• _Instructions for the task_:
Please edit the post about GFS unmounting between "This is what" and "fail to stop.", inclusive, and write that span out again with each "unmounted" changed to "detached".

• _Excerpted passage_:
• • •

Here is the rm section of /etc/cluster/cluster.conf:

<rm>
    <failoverdomains>
        <failoverdomain name="node1" nofailback="0" ordered="0" restricted="1">
            <failoverdomainnode name="rhc-n1"/>
        </failoverdomain>
        <failoverdomain name="node2" nofailback="0" ordered="0" restricted="1">
            <failoverdomainnode name="rhc-n2"/>
        </failoverdomain>
    </failoverdomains>
    <resources>
        <script file="/etc/init.d/clvm" name="clvmd"/>
        <clusterfs name="gfs" fstype="gfs2" mountpoint="/mnt/gfs"  device="/dev/vg-cs/lv-gfs"/>
    </resources>
    <service name="shared-storage-inst1" autostart="0" domain="node1" exclusive="0" recovery="restart">
        <script ref="clvmd">
            <clusterfs ref="gfs"/>
        </script>
    </service>
    <service name="shared-storage-inst2" autostart="0" domain="node2" exclusive="0" recovery="restart">
        <script ref="clvmd">
            <clusterfs ref="gfs"/>
        </script>
    </service>
</rm>

This is what I mean: when using clusterfs resource agent to handle GFS partition, it is not unmounted by default (unless force_unmount option is given). This way when I issue

clusvcadm -s shared-storage-inst1

clvm is stopped, but GFS is not unmounted, so a node cannot alter LVM structure on shared storage anymore, but can still access data. And even though a node can do it quite safely (dlm is still running), this seems to be rather inappropriate to me, since clustat reports that the service on a particular node is stopped. Moreover if I later try to stop cman on that node, it will find a dlm locking, produced by GFS, and fail to stop.

I could have simply added force_unmount="1", but I would like to know what is the reason behind the default behavior. Why is it not unmounted? Most of the examples out there silently use force_unmount="0", some don't, but none of them give any clue on how the decision was made.

• • •

• _Data section_:
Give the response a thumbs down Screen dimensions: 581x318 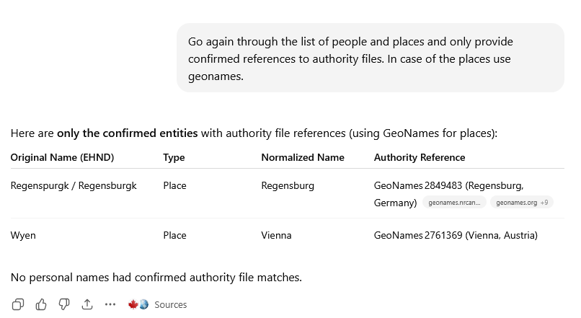coord(63,304)
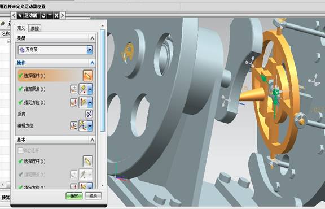Collapse the 操作 section
Image resolution: width=325 pixels, height=209 pixels.
(x=92, y=63)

• • •

• _Answer to the task_:
This is what I mean: when using clusterfs resource agent to handle GFS partition, it is not detached by default (unless force_unmount option is given). This way when I issue

clusvcadm -s shared-storage-inst1

clvm is stopped, but GFS is not detached, so a node cannot alter LVM structure on shared storage anymore, but can still access data. And even though a node can do it quite safely (dlm is still running), this seems to be rather inappropriate to me, since clustat reports that the service on a particular node is stopped. Moreover if I later try to stop cman on that node, it will find a dlm locking, produced by GFS, and fail to stop.